- SOURCE EXCERPT:
I will not rudely refer to "the likes of" Prof Morris, for indeed I hope he is unique in his confusion, but I will return his compliment by suggesting that he in his turn consult the work of some of his distinguished Israeli colleagues such as Prof Ilan Pappe and Prof Avi Schlaim. - Yours, etc,

Senator DAVID NORRIS, Seanad Éireann, Kildare Street, Dublin 2.

Madam, - Raymond Deane (February 25th) praises Ilan Pappé for not being "constrained by ideological blinkers". Readers will be interested to know that Pappé is a member of the Communist Hadash party in Israel.

His work isn't even remotely objective, which Pappé himself admits in the introduction to his book A History of Modern Palestine: "My bias is apparent despite the desire of my peers that I stick to facts and the 'truth' when reconstructing past realities. . .This book is written by one who admits compassion for the colonised not the coloniser; who sympathizes with the occupied not the occupiers."

As for Norman G. Finkelstein, anyone vaguely aware of his work knows he is an ultra-left polemicist, whose alleged "classic" as cited by Mr Deane is in fact a partisan, anti-Israel diatribe. It therefore seems a little hypocritical to accuse Prof Morris of being constrained by ideology, given that the anti-Zionist left, and the work they cite suffers from similar constraints. - Yours, etc,

STEVEN CORCORAN, Lawrence Grove, Clontarf, Dublin 3.

- WRITTEN PROBLEM 1: According to the letters excerpt, what political party is Pappé a member of?
The letters excerpt and the records that follow it are unrelated to each other.

- RECORDS FOR THIS EXERCISE:
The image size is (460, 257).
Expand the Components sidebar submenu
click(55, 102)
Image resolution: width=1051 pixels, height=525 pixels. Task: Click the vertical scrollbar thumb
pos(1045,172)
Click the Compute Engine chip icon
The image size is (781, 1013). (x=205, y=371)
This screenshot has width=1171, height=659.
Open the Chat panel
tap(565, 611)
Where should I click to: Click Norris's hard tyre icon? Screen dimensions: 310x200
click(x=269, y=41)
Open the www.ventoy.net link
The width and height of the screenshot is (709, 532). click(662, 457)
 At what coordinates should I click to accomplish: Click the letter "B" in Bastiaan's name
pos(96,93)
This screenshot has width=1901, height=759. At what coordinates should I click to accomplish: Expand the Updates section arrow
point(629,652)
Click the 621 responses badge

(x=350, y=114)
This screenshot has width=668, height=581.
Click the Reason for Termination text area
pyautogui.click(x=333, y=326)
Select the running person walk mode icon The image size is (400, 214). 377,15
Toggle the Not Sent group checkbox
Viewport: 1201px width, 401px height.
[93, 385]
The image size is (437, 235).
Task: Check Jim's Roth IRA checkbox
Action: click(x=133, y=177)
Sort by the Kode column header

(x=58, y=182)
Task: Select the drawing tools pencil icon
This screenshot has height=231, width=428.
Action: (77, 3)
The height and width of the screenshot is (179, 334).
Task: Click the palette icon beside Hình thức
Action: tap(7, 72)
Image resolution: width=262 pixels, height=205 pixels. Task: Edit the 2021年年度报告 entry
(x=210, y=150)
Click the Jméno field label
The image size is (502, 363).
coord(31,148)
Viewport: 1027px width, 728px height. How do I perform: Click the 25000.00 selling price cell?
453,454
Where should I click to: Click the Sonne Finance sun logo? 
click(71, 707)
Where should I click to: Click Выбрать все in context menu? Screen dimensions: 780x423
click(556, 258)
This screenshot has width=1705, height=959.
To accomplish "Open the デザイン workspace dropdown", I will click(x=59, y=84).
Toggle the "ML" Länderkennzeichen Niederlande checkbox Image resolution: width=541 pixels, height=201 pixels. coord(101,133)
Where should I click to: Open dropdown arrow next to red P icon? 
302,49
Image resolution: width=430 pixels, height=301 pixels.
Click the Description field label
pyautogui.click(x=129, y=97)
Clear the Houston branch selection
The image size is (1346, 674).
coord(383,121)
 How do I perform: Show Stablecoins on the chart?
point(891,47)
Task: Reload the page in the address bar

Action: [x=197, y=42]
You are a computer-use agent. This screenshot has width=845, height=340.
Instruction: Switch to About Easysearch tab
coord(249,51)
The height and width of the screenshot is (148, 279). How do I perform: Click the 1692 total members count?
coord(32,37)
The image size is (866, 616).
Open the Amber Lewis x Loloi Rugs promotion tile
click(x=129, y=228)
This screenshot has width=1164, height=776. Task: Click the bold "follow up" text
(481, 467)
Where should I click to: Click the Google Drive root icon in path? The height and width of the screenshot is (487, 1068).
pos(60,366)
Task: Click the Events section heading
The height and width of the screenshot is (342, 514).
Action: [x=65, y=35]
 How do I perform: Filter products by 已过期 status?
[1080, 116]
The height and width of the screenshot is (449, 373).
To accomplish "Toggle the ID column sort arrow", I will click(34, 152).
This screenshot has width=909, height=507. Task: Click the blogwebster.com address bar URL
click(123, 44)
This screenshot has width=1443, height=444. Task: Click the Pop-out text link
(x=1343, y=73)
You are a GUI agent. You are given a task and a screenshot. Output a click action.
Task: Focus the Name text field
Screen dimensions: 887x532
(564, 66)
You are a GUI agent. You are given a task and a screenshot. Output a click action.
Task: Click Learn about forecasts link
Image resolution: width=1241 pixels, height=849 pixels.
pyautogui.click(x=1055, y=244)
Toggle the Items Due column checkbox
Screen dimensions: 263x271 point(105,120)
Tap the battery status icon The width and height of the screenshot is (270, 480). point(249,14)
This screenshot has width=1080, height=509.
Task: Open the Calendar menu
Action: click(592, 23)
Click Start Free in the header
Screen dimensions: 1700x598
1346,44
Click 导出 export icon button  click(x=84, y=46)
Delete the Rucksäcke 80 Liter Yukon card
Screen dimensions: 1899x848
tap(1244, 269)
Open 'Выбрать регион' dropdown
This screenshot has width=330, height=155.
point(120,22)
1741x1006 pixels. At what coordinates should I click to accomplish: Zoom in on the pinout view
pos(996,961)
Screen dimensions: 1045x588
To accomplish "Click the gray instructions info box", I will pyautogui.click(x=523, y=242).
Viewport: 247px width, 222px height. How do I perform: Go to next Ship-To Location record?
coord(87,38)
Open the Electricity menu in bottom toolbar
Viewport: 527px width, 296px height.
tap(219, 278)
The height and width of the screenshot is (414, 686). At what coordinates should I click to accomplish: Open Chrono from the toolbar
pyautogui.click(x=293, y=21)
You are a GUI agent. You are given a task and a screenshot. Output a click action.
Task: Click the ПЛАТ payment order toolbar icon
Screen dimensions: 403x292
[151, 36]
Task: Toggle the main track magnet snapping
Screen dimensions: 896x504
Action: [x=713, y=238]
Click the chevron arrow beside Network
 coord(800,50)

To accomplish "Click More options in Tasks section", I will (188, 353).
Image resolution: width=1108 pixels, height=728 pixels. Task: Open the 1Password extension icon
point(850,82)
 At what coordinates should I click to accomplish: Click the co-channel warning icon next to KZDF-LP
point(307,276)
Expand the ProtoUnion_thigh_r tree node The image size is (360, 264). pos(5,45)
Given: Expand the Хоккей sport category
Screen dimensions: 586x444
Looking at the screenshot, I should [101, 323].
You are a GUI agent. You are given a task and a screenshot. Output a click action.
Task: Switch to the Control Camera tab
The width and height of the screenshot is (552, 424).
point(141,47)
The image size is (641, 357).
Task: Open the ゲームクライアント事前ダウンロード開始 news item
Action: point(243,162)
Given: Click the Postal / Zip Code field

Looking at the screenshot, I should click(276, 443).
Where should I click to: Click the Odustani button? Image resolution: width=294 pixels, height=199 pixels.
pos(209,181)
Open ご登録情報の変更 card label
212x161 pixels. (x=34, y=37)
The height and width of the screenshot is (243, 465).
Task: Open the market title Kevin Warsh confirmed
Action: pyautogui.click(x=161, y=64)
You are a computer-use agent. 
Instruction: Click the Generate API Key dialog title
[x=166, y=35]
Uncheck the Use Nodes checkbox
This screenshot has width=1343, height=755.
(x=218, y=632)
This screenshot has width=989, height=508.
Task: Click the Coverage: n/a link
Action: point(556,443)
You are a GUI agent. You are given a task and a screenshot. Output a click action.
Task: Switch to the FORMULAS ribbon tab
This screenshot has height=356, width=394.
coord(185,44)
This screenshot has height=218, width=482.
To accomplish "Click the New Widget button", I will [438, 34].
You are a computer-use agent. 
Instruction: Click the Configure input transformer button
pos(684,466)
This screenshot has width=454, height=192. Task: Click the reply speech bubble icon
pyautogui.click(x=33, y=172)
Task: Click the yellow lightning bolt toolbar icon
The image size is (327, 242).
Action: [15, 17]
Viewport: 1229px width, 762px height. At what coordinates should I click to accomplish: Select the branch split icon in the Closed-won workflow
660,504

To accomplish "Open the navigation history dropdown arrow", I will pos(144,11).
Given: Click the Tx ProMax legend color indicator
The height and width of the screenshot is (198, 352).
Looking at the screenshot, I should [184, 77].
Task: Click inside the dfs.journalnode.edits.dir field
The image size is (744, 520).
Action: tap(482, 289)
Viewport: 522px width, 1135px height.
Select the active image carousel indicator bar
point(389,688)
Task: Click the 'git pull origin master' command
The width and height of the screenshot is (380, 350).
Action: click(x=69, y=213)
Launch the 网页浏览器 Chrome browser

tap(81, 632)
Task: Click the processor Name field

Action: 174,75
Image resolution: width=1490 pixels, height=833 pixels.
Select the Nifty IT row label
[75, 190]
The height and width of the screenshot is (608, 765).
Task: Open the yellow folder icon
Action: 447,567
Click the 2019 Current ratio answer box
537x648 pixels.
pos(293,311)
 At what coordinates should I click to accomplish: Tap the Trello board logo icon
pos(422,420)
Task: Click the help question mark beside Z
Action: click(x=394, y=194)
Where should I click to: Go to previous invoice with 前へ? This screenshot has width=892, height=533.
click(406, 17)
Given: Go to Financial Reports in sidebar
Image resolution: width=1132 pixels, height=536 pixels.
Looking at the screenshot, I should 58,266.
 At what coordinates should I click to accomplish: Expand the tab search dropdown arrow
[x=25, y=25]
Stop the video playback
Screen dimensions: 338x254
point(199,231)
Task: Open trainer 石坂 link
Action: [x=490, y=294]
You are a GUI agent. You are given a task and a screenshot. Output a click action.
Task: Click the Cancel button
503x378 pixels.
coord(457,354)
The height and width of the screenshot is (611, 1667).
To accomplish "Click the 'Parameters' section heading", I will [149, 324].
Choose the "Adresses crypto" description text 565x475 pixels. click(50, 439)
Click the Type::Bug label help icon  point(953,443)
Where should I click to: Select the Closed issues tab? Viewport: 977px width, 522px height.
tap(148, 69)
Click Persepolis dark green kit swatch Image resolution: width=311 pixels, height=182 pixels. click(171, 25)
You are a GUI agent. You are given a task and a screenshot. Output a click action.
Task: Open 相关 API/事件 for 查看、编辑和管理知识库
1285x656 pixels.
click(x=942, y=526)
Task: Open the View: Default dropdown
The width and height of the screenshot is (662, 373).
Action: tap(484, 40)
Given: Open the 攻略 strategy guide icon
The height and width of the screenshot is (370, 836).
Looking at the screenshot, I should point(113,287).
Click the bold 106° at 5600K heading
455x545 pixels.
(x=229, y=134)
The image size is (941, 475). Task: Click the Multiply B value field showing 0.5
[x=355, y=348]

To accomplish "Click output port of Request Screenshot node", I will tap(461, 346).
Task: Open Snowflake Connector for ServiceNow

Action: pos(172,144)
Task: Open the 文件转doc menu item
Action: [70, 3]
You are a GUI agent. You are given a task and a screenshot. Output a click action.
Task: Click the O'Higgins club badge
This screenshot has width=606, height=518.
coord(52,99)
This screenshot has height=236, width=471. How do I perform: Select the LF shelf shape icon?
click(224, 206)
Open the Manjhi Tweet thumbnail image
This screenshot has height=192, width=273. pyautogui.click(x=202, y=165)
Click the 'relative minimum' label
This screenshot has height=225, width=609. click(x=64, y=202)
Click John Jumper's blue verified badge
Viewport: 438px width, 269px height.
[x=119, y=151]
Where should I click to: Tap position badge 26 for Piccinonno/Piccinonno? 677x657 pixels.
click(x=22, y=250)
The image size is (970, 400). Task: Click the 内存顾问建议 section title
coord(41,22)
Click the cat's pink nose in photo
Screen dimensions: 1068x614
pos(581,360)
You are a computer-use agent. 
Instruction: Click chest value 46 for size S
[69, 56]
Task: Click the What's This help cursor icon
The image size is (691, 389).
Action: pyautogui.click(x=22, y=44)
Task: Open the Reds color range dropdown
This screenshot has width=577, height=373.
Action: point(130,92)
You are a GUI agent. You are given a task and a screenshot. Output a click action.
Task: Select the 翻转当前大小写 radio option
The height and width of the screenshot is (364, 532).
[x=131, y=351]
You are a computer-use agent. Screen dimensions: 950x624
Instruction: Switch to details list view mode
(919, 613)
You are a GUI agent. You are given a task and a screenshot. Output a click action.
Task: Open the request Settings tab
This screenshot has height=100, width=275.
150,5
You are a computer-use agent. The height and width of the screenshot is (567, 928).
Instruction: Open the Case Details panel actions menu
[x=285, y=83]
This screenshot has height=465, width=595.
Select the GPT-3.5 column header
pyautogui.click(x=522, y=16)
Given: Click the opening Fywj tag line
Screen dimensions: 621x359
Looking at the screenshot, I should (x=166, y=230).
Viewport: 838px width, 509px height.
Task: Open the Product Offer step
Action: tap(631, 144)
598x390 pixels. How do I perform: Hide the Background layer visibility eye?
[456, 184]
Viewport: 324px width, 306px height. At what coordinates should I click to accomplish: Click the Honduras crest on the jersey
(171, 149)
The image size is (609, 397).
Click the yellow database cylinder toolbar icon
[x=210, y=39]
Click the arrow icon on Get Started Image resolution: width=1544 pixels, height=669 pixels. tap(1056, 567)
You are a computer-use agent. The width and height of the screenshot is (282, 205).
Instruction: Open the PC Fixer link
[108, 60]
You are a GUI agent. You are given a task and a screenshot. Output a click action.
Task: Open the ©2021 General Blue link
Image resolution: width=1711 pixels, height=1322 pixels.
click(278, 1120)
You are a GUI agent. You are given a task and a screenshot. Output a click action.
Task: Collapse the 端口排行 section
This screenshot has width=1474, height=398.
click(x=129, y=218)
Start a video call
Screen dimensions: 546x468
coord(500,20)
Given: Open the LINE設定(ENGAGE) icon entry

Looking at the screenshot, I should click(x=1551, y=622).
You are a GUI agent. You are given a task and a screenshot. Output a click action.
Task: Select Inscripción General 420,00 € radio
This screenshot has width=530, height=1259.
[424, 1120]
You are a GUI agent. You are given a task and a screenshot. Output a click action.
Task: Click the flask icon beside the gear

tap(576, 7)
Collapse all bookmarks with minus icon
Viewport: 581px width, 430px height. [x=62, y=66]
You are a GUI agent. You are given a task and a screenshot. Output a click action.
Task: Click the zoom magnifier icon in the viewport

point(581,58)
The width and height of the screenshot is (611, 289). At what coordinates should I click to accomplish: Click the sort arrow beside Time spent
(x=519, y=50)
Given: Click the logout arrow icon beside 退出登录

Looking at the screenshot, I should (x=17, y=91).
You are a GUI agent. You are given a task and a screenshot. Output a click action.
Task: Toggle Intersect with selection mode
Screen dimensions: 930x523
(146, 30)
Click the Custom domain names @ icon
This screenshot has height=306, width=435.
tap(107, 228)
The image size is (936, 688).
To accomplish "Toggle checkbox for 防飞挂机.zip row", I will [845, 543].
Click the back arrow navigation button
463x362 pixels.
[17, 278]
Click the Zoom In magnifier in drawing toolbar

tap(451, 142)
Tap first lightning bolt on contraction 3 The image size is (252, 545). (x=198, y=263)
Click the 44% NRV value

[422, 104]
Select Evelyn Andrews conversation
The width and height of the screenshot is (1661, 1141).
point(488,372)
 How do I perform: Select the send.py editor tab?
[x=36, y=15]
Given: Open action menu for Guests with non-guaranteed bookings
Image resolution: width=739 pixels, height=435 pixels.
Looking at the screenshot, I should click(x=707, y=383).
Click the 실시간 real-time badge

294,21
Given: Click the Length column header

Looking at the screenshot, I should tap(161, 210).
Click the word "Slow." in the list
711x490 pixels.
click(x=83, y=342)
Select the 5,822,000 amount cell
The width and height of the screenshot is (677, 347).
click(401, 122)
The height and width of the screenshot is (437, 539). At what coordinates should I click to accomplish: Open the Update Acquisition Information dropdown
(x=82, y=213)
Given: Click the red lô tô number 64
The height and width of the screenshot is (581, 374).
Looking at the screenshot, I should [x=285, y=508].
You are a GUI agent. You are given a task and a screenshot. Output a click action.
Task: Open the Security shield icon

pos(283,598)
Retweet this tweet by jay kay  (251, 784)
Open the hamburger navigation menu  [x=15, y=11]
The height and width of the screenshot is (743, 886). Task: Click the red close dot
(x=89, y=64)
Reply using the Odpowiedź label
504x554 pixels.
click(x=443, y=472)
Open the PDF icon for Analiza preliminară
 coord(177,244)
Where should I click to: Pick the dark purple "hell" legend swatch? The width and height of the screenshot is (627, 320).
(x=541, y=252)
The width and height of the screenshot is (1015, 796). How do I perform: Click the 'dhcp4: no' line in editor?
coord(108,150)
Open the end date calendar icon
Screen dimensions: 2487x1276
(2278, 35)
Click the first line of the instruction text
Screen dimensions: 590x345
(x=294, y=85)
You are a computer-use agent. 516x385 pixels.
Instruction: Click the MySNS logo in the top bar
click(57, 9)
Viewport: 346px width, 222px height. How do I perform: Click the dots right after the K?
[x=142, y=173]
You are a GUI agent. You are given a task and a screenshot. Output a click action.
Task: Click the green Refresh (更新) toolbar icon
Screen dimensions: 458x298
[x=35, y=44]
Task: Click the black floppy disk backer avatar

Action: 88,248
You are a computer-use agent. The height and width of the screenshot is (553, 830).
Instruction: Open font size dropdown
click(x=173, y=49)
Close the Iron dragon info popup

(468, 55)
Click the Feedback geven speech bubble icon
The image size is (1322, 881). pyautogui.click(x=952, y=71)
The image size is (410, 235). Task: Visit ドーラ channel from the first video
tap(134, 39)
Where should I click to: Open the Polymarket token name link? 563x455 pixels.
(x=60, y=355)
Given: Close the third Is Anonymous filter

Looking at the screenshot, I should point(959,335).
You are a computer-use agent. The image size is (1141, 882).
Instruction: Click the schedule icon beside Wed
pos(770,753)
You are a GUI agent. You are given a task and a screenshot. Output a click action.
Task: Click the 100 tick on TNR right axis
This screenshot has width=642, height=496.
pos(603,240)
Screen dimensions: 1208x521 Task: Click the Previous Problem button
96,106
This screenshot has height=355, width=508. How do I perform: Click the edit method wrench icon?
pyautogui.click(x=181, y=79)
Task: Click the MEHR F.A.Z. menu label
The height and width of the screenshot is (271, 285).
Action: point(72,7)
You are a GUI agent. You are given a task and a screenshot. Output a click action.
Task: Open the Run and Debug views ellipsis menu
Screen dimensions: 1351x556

- WRITTEN PROBLEM 2: Reproduce only the records from their very first line down to and including the line containing "Action: tap(7, 72)", without altering anything.

- EXERCISE RESPONSE 1: The Communist Hadash party in Israel.

- EXERCISE RESPONSE 2:
The image size is (460, 257).
Expand the Components sidebar submenu
click(55, 102)
Image resolution: width=1051 pixels, height=525 pixels. Task: Click the vertical scrollbar thumb
pos(1045,172)
Click the Compute Engine chip icon
The image size is (781, 1013). (x=205, y=371)
This screenshot has width=1171, height=659.
Open the Chat panel
tap(565, 611)
Where should I click to: Click Norris's hard tyre icon? Screen dimensions: 310x200
click(x=269, y=41)
Open the www.ventoy.net link
The width and height of the screenshot is (709, 532). click(662, 457)
 At what coordinates should I click to accomplish: Click the letter "B" in Bastiaan's name
pos(96,93)
This screenshot has width=1901, height=759. At what coordinates should I click to accomplish: Expand the Updates section arrow
point(629,652)
Click the 621 responses badge

(x=350, y=114)
This screenshot has width=668, height=581.
Click the Reason for Termination text area
pyautogui.click(x=333, y=326)
Select the running person walk mode icon The image size is (400, 214). 377,15
Toggle the Not Sent group checkbox
Viewport: 1201px width, 401px height.
[93, 385]
The image size is (437, 235).
Task: Check Jim's Roth IRA checkbox
Action: click(x=133, y=177)
Sort by the Kode column header

(x=58, y=182)
Task: Select the drawing tools pencil icon
This screenshot has height=231, width=428.
Action: (77, 3)
The height and width of the screenshot is (179, 334).
Task: Click the palette icon beside Hình thức
Action: tap(7, 72)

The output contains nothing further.